What you need to do: Quote all of the material below word for word.

(Stored records)
--------------------

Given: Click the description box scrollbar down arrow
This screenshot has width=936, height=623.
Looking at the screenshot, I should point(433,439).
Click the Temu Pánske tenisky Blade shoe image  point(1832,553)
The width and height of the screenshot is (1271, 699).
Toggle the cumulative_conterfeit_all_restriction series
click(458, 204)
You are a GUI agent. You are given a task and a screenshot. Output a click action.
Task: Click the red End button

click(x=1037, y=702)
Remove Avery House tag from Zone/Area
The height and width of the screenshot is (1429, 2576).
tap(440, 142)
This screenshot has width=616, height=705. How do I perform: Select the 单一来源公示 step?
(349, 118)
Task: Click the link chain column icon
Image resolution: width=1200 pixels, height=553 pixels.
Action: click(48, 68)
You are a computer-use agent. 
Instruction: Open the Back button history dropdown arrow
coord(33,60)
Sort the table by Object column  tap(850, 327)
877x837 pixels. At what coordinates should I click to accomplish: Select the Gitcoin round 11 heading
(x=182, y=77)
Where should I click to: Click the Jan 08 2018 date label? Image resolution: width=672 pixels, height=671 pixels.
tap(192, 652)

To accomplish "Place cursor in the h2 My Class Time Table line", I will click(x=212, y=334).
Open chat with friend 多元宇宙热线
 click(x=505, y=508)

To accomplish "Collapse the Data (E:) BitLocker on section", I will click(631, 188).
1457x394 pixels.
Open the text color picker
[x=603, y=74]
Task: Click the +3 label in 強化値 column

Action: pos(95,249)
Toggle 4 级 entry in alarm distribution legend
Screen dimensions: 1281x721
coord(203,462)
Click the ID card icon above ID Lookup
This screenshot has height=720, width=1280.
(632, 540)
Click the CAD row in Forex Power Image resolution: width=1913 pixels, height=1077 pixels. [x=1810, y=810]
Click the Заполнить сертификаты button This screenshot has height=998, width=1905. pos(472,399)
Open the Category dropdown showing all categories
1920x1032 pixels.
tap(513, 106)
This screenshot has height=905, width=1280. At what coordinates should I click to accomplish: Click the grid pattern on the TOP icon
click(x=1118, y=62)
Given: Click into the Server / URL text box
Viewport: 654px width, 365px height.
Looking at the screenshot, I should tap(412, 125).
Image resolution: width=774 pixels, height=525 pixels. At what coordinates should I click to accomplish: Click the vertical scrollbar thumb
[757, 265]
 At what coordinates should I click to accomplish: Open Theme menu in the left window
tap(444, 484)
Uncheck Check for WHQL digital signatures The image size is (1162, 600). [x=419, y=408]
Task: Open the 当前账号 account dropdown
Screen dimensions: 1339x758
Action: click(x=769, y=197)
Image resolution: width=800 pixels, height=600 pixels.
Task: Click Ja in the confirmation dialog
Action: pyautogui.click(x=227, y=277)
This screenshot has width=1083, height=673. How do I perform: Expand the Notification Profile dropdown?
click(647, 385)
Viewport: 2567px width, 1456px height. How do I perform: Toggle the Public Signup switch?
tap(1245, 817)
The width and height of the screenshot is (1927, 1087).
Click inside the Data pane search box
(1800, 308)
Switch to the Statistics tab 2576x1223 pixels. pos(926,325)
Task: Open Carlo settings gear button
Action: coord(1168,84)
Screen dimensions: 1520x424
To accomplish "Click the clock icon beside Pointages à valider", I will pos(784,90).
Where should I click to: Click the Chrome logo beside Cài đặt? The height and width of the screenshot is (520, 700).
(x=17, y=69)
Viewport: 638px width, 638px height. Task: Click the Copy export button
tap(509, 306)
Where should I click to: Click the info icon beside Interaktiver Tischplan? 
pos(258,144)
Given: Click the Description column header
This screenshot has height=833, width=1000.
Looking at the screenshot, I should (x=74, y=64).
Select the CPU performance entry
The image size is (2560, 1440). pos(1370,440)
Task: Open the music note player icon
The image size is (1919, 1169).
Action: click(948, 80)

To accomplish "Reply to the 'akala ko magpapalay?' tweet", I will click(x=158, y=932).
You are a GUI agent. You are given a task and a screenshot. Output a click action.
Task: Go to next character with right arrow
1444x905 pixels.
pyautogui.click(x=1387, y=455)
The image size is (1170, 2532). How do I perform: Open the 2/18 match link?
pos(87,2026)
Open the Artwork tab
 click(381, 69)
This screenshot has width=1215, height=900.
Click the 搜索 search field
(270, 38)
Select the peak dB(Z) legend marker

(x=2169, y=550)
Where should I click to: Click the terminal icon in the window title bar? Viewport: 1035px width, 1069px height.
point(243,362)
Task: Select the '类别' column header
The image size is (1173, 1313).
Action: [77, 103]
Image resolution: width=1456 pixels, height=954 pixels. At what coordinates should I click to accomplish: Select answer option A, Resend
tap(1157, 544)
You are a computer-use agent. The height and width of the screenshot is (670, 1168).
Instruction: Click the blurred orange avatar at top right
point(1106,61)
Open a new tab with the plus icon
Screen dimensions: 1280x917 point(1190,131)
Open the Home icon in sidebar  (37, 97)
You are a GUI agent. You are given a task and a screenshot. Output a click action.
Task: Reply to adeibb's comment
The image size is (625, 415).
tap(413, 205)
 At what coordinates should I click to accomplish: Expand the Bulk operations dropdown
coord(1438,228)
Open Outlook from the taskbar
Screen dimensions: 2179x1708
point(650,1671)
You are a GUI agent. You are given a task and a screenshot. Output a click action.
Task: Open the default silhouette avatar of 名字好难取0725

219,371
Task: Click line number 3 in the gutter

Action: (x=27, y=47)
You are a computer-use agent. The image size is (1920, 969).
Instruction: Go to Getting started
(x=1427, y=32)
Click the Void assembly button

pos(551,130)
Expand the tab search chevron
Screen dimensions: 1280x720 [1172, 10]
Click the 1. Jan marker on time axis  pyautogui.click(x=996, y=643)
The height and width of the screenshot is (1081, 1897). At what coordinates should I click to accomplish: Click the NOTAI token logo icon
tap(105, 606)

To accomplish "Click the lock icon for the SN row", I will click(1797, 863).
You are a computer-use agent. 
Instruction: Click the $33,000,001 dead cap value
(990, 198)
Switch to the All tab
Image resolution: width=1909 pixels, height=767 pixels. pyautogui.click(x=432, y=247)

--------------------

Solution:
Given: Click the description box scrollbar down arrow
This screenshot has width=936, height=623.
Looking at the screenshot, I should point(433,439).
Click the Temu Pánske tenisky Blade shoe image  point(1832,553)
The width and height of the screenshot is (1271, 699).
Toggle the cumulative_conterfeit_all_restriction series
click(458, 204)
You are a GUI agent. You are given a task and a screenshot. Output a click action.
Task: Click the red End button

click(x=1037, y=702)
Remove Avery House tag from Zone/Area
The height and width of the screenshot is (1429, 2576).
tap(440, 142)
This screenshot has width=616, height=705. How do I perform: Select the 单一来源公示 step?
(349, 118)
Task: Click the link chain column icon
Image resolution: width=1200 pixels, height=553 pixels.
Action: click(48, 68)
You are a computer-use agent. 
Instruction: Open the Back button history dropdown arrow
coord(33,60)
Sort the table by Object column  tap(850, 327)
877x837 pixels. At what coordinates should I click to accomplish: Select the Gitcoin round 11 heading
(x=182, y=77)
Where should I click to: Click the Jan 08 2018 date label? Image resolution: width=672 pixels, height=671 pixels.
tap(192, 652)

To accomplish "Place cursor in the h2 My Class Time Table line", I will click(x=212, y=334).
Open chat with friend 多元宇宙热线
 click(x=505, y=508)

To accomplish "Collapse the Data (E:) BitLocker on section", I will click(631, 188).
1457x394 pixels.
Open the text color picker
[x=603, y=74]
Task: Click the +3 label in 強化値 column

Action: pos(95,249)
Toggle 4 级 entry in alarm distribution legend
Screen dimensions: 1281x721
coord(203,462)
Click the ID card icon above ID Lookup
This screenshot has height=720, width=1280.
(632, 540)
Click the CAD row in Forex Power Image resolution: width=1913 pixels, height=1077 pixels. [x=1810, y=810]
Click the Заполнить сертификаты button This screenshot has height=998, width=1905. pos(472,399)
Open the Category dropdown showing all categories
1920x1032 pixels.
tap(513, 106)
This screenshot has height=905, width=1280. At what coordinates should I click to accomplish: Click the grid pattern on the TOP icon
click(x=1118, y=62)
Given: Click into the Server / URL text box
Viewport: 654px width, 365px height.
Looking at the screenshot, I should tap(412, 125).
Image resolution: width=774 pixels, height=525 pixels. At what coordinates should I click to accomplish: Click the vertical scrollbar thumb
[757, 265]
 At what coordinates should I click to accomplish: Open Theme menu in the left window
tap(444, 484)
Uncheck Check for WHQL digital signatures The image size is (1162, 600). [x=419, y=408]
Task: Open the 当前账号 account dropdown
Screen dimensions: 1339x758
Action: click(x=769, y=197)
Image resolution: width=800 pixels, height=600 pixels.
Task: Click Ja in the confirmation dialog
Action: pyautogui.click(x=227, y=277)
This screenshot has width=1083, height=673. How do I perform: Expand the Notification Profile dropdown?
click(647, 385)
Viewport: 2567px width, 1456px height. How do I perform: Toggle the Public Signup switch?
tap(1245, 817)
The width and height of the screenshot is (1927, 1087).
Click inside the Data pane search box
(1800, 308)
Switch to the Statistics tab 2576x1223 pixels. pos(926,325)
Task: Open Carlo settings gear button
Action: coord(1168,84)
Screen dimensions: 1520x424
To accomplish "Click the clock icon beside Pointages à valider", I will pos(784,90).
Where should I click to: Click the Chrome logo beside Cài đặt? The height and width of the screenshot is (520, 700).
(x=17, y=69)
Viewport: 638px width, 638px height. Task: Click the Copy export button
tap(509, 306)
Where should I click to: Click the info icon beside Interaktiver Tischplan? 
pos(258,144)
Given: Click the Description column header
This screenshot has height=833, width=1000.
Looking at the screenshot, I should (x=74, y=64).
Select the CPU performance entry
The image size is (2560, 1440). pos(1370,440)
Task: Open the music note player icon
The image size is (1919, 1169).
Action: click(948, 80)

To accomplish "Reply to the 'akala ko magpapalay?' tweet", I will click(x=158, y=932).
You are a GUI agent. You are given a task and a screenshot. Output a click action.
Task: Go to next character with right arrow
1444x905 pixels.
pyautogui.click(x=1387, y=455)
The image size is (1170, 2532). How do I perform: Open the 2/18 match link?
pos(87,2026)
Open the Artwork tab
 click(381, 69)
This screenshot has width=1215, height=900.
Click the 搜索 search field
(270, 38)
Select the peak dB(Z) legend marker

(x=2169, y=550)
Where should I click to: Click the terminal icon in the window title bar? Viewport: 1035px width, 1069px height.
point(243,362)
Task: Select the '类别' column header
The image size is (1173, 1313).
Action: [77, 103]
Image resolution: width=1456 pixels, height=954 pixels. At what coordinates should I click to accomplish: Select answer option A, Resend
tap(1157, 544)
You are a computer-use agent. The height and width of the screenshot is (670, 1168).
Instruction: Click the blurred orange avatar at top right
point(1106,61)
Open a new tab with the plus icon
Screen dimensions: 1280x917 point(1190,131)
Open the Home icon in sidebar  (37, 97)
You are a GUI agent. You are given a task and a screenshot. Output a click action.
Task: Reply to adeibb's comment
The image size is (625, 415).
tap(413, 205)
 At what coordinates should I click to accomplish: Expand the Bulk operations dropdown
coord(1438,228)
Open Outlook from the taskbar
Screen dimensions: 2179x1708
point(650,1671)
You are a GUI agent. You are given a task and a screenshot. Output a click action.
Task: Open the default silhouette avatar of 名字好难取0725

219,371
Task: Click line number 3 in the gutter

Action: (x=27, y=47)
You are a computer-use agent. The image size is (1920, 969).
Instruction: Go to Getting started
(x=1427, y=32)
Click the Void assembly button

pos(551,130)
Expand the tab search chevron
Screen dimensions: 1280x720 [1172, 10]
Click the 1. Jan marker on time axis  pyautogui.click(x=996, y=643)
The height and width of the screenshot is (1081, 1897). At what coordinates should I click to accomplish: Click the NOTAI token logo icon
tap(105, 606)

To accomplish "Click the lock icon for the SN row", I will click(1797, 863).
You are a computer-use agent. 
Instruction: Click the $33,000,001 dead cap value
(990, 198)
Switch to the All tab
Image resolution: width=1909 pixels, height=767 pixels. pyautogui.click(x=432, y=247)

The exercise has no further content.